[Stored items]
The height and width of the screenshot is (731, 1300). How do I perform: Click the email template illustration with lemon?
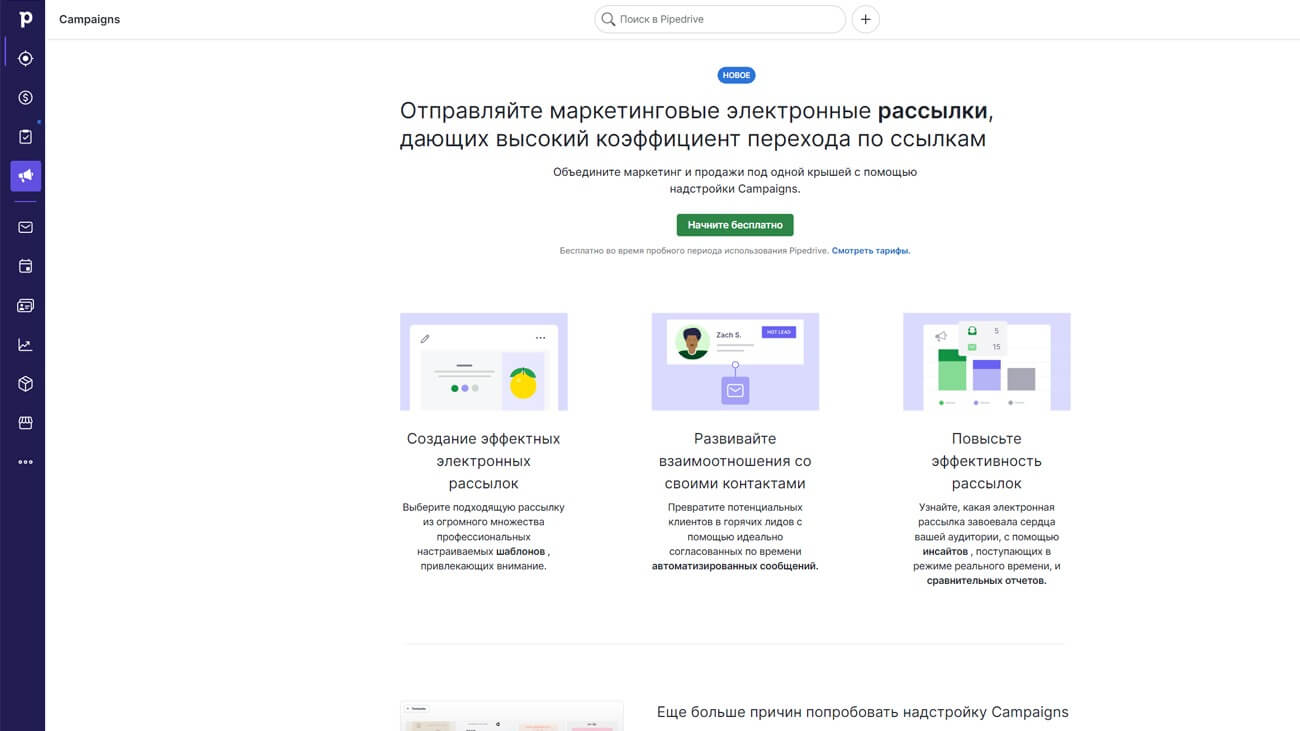(483, 362)
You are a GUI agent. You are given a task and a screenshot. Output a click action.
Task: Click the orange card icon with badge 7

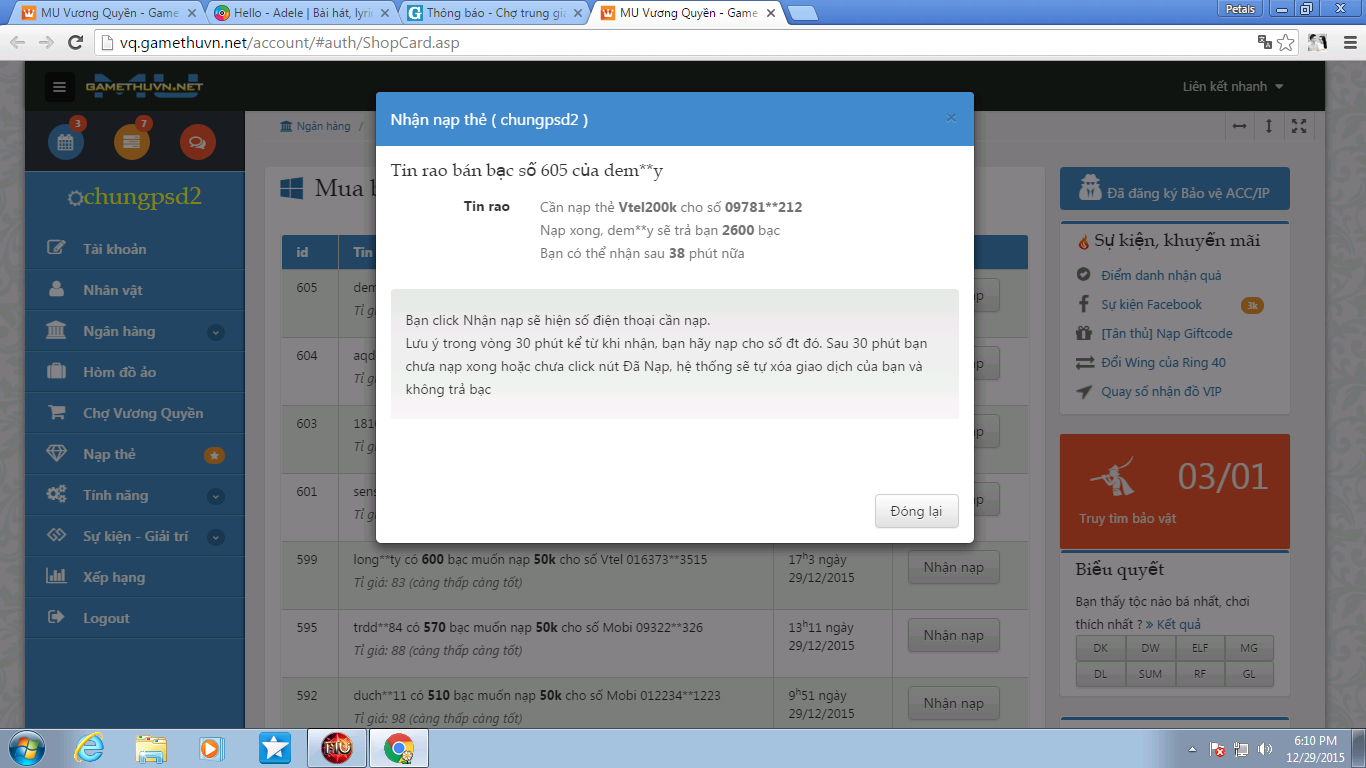[131, 142]
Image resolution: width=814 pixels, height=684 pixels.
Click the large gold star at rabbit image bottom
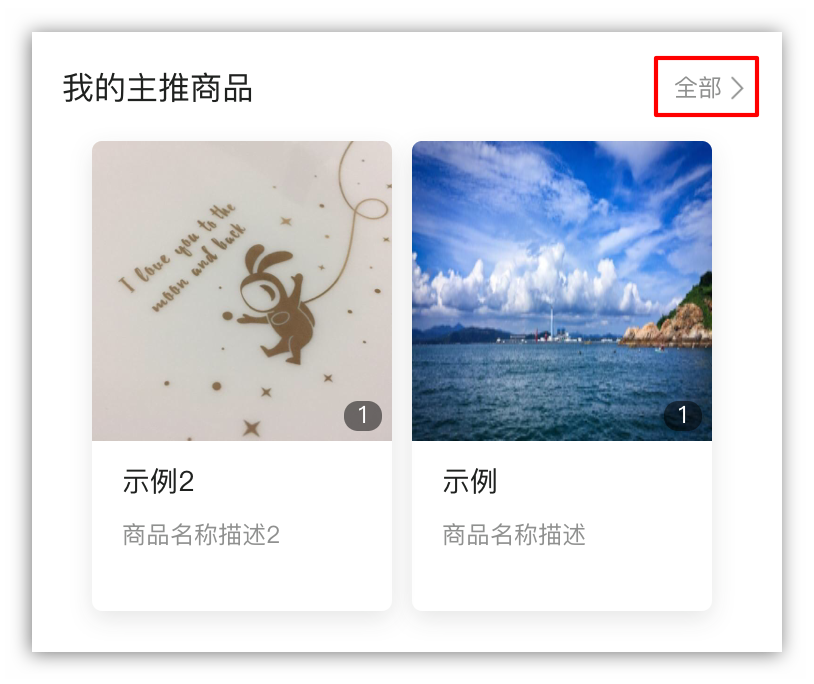coord(252,428)
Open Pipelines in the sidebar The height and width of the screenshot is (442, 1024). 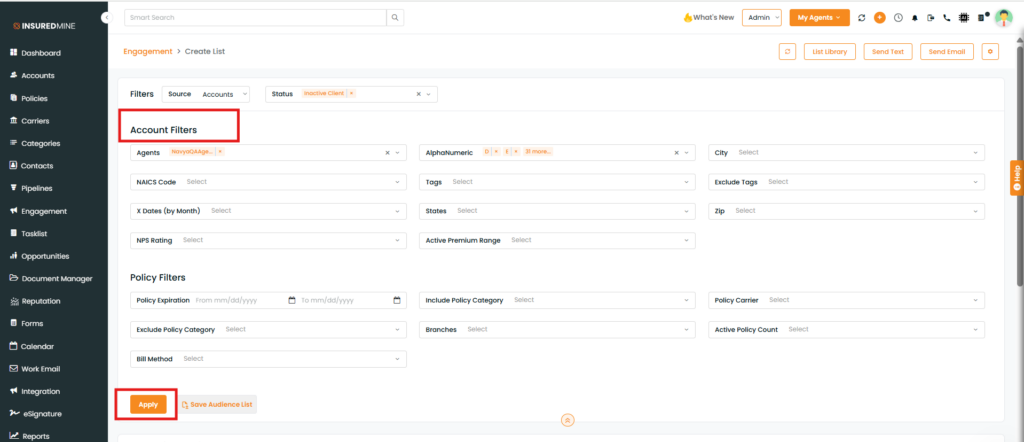point(36,188)
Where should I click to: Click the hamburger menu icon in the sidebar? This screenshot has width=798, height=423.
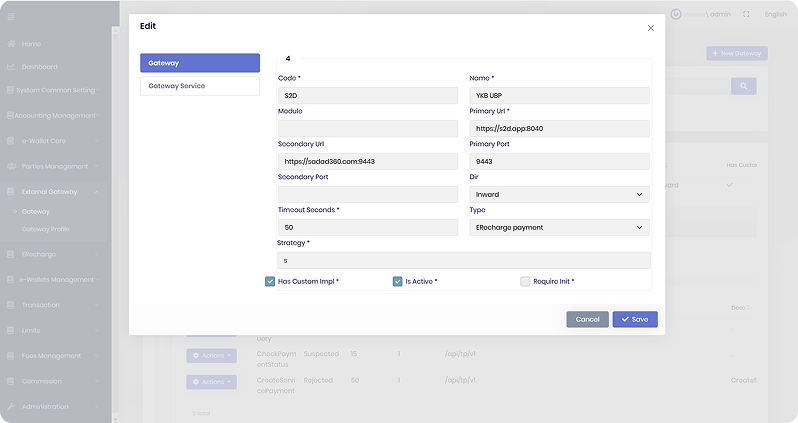coord(10,14)
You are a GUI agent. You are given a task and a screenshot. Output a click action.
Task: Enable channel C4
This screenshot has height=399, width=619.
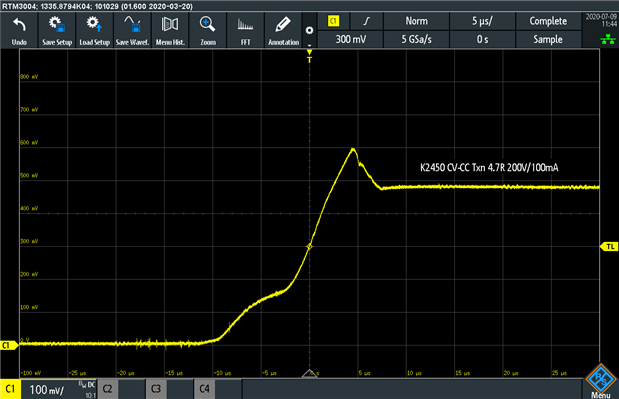tap(204, 389)
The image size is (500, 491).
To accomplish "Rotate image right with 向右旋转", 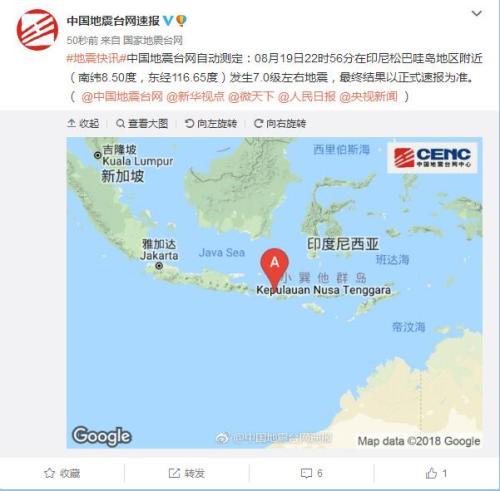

◆ YOUR ASSIGNMENT
Give again exactly the lines from the one holding "This screenshot has height=399, width=619." to the final line of the records, both ends included, and nothing more. Pictures do not belong in the copy.

◆ EXERCISE RESPONSE
This screenshot has height=399, width=619.
tap(204, 389)
The image size is (500, 491).
To accomplish "Rotate image right with 向右旋转", 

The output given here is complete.